• Instructions for the task
Go through the listing beneath and show each line containing the string "agent".

^^^^^^^^

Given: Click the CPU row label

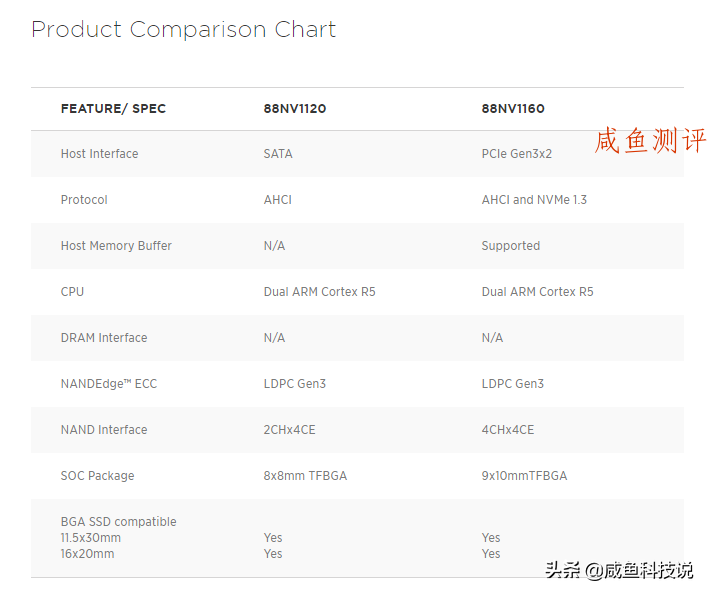Looking at the screenshot, I should tap(72, 292).
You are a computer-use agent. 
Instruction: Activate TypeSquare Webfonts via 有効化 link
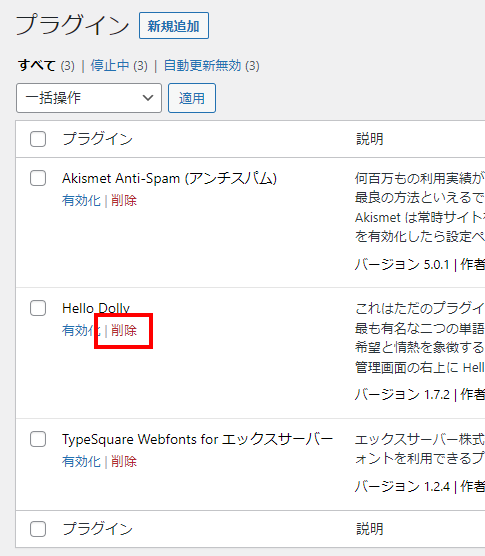coord(81,462)
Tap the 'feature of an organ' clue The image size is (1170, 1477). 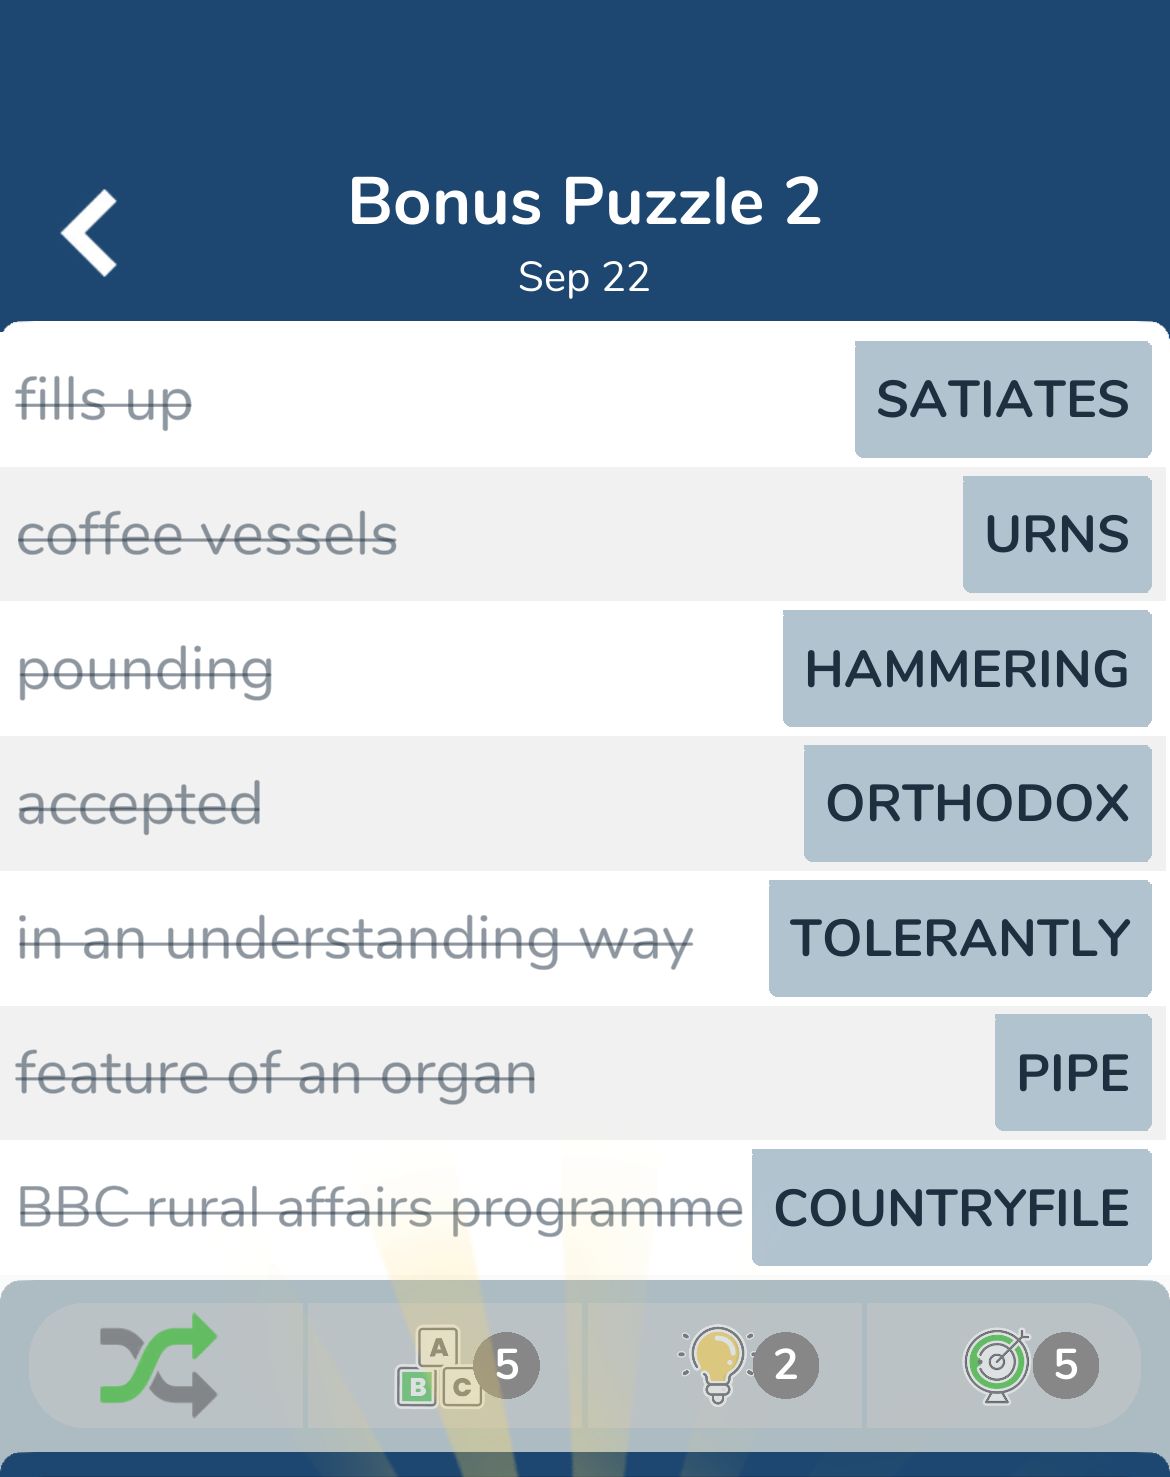(x=276, y=1074)
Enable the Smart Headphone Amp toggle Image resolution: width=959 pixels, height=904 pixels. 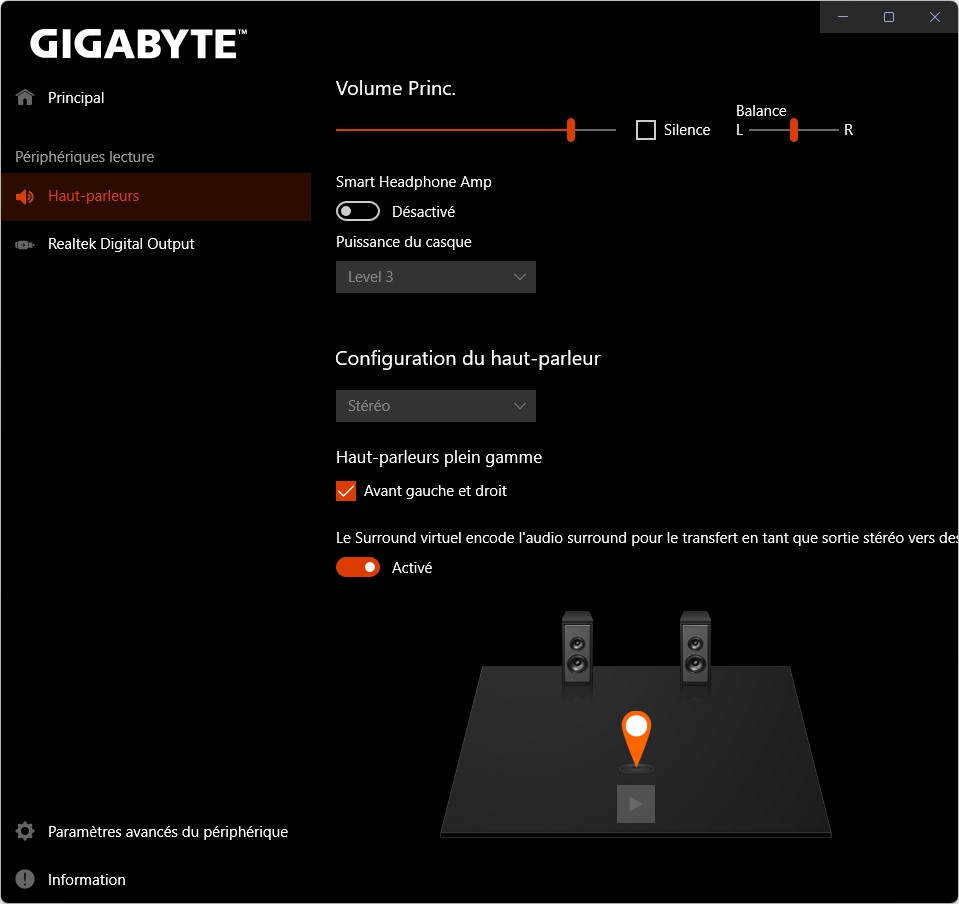click(x=358, y=211)
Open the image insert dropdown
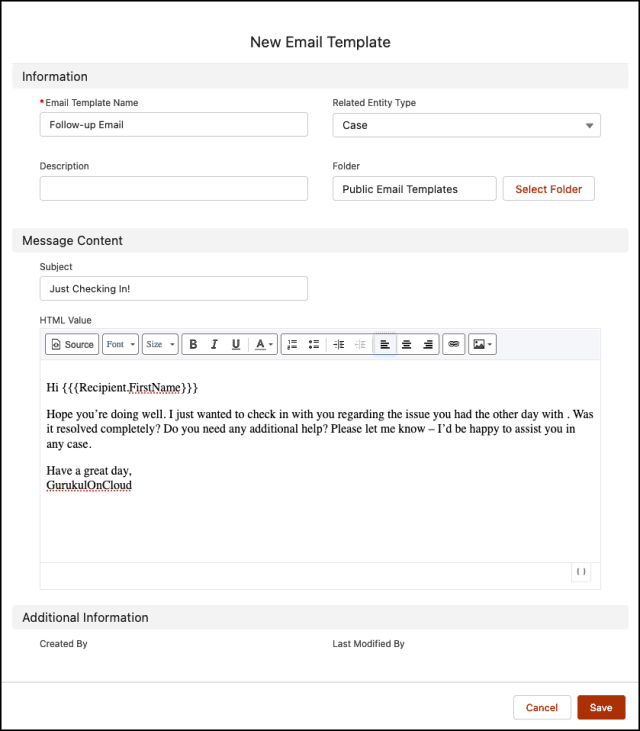The width and height of the screenshot is (640, 731). (482, 344)
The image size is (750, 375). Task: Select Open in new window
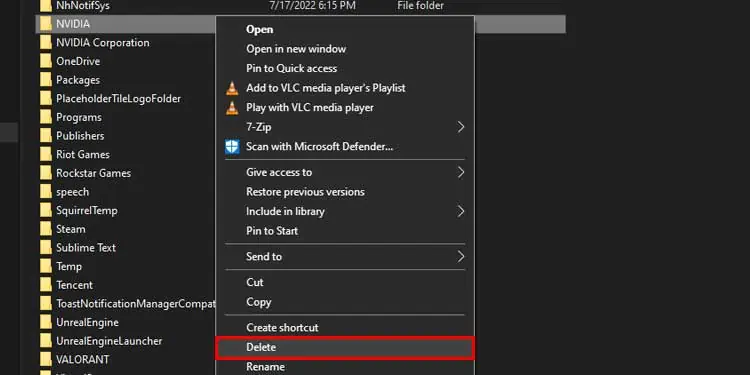coord(296,49)
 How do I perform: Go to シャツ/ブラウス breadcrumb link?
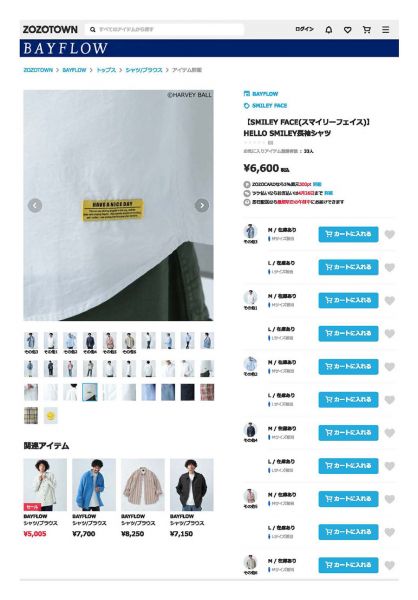tap(144, 70)

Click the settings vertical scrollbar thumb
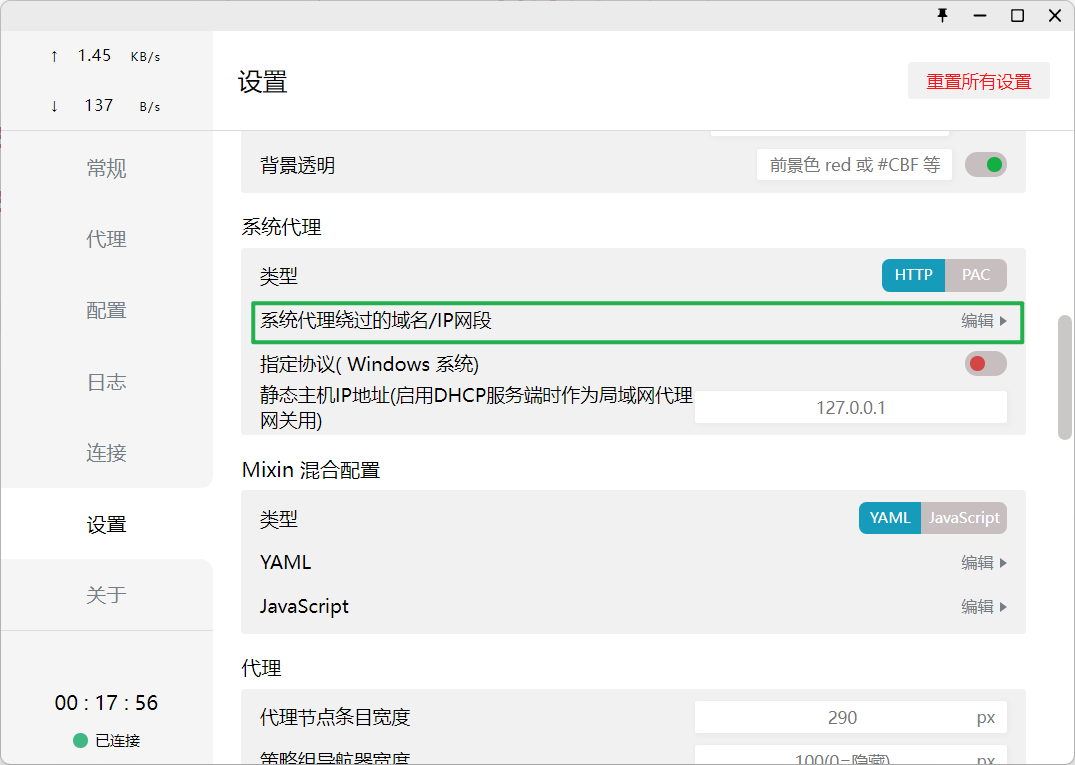[1065, 377]
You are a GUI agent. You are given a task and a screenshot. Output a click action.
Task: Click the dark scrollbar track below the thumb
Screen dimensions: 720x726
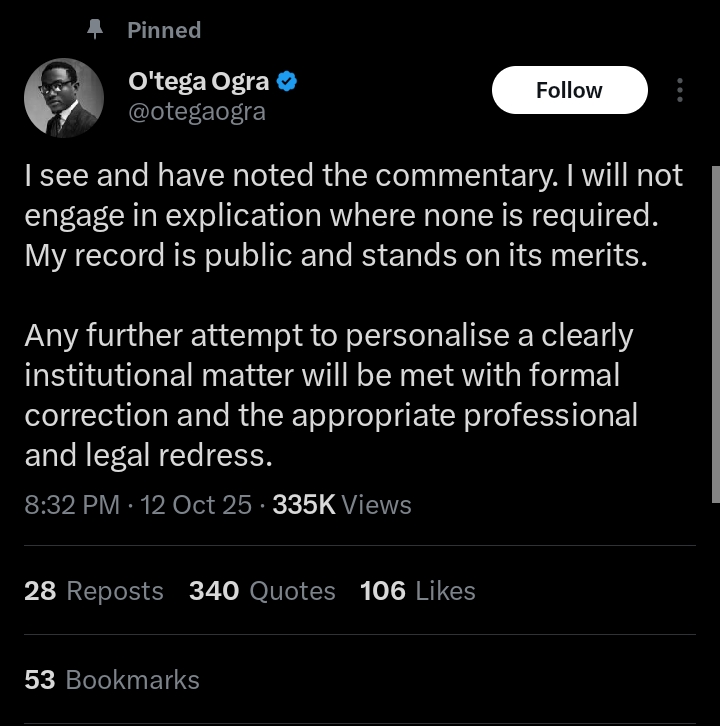715,610
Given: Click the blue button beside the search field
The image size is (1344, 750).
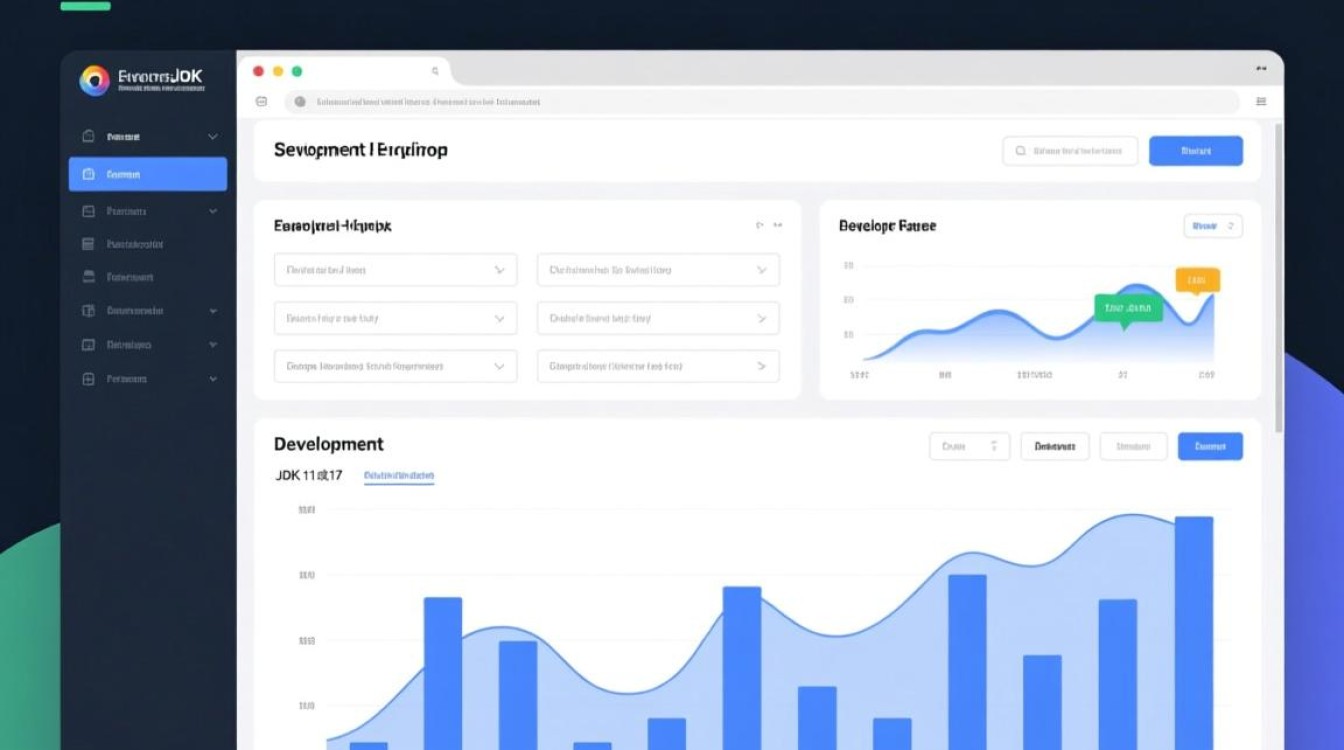Looking at the screenshot, I should click(x=1195, y=151).
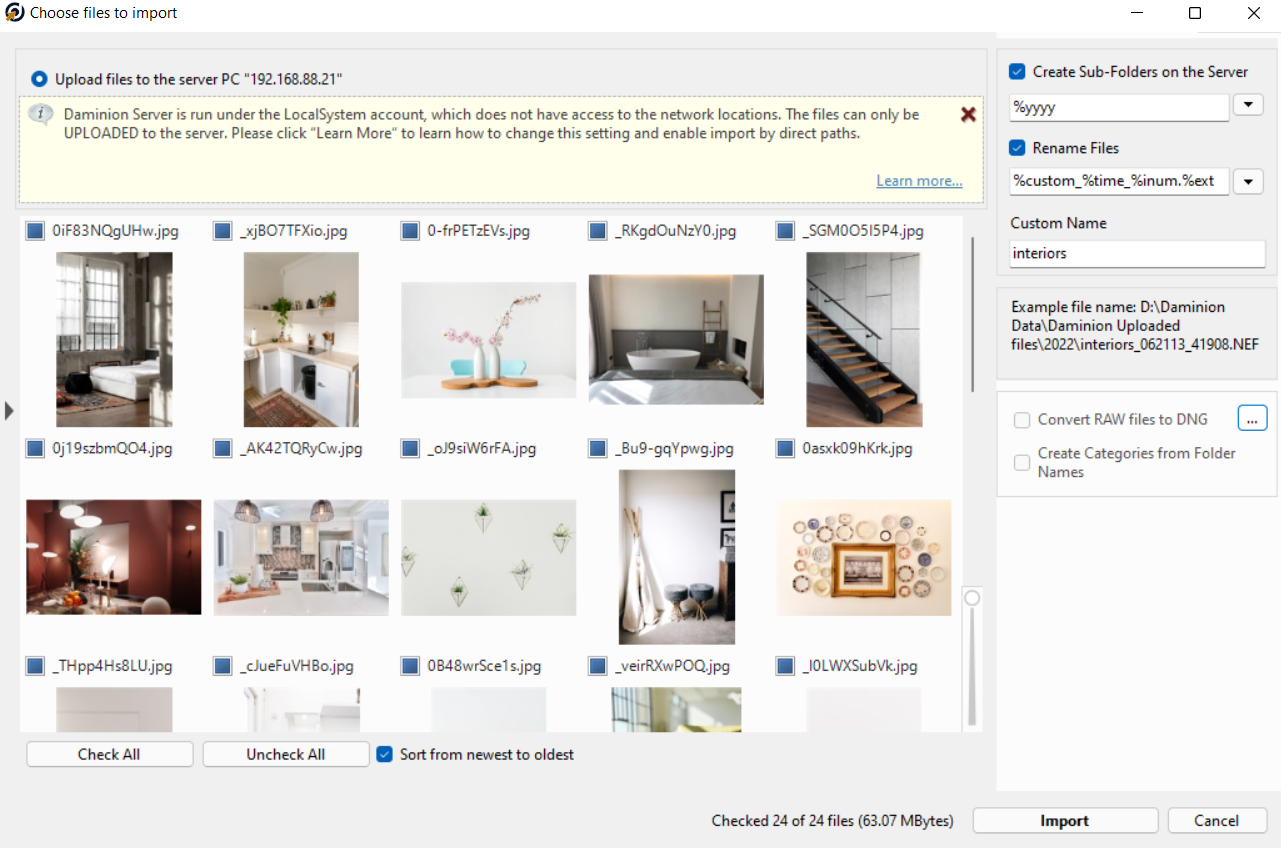Click the thumbnail size slider handle

click(x=971, y=598)
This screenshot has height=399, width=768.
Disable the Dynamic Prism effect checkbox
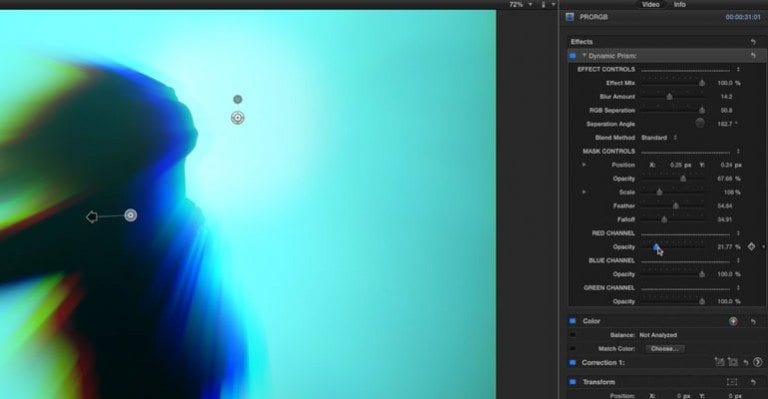572,56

^^^^^^^^

• Answer space
You are a computer-use agent. 
You are a GUI agent. You are given a task and a screenshot. Output a click action.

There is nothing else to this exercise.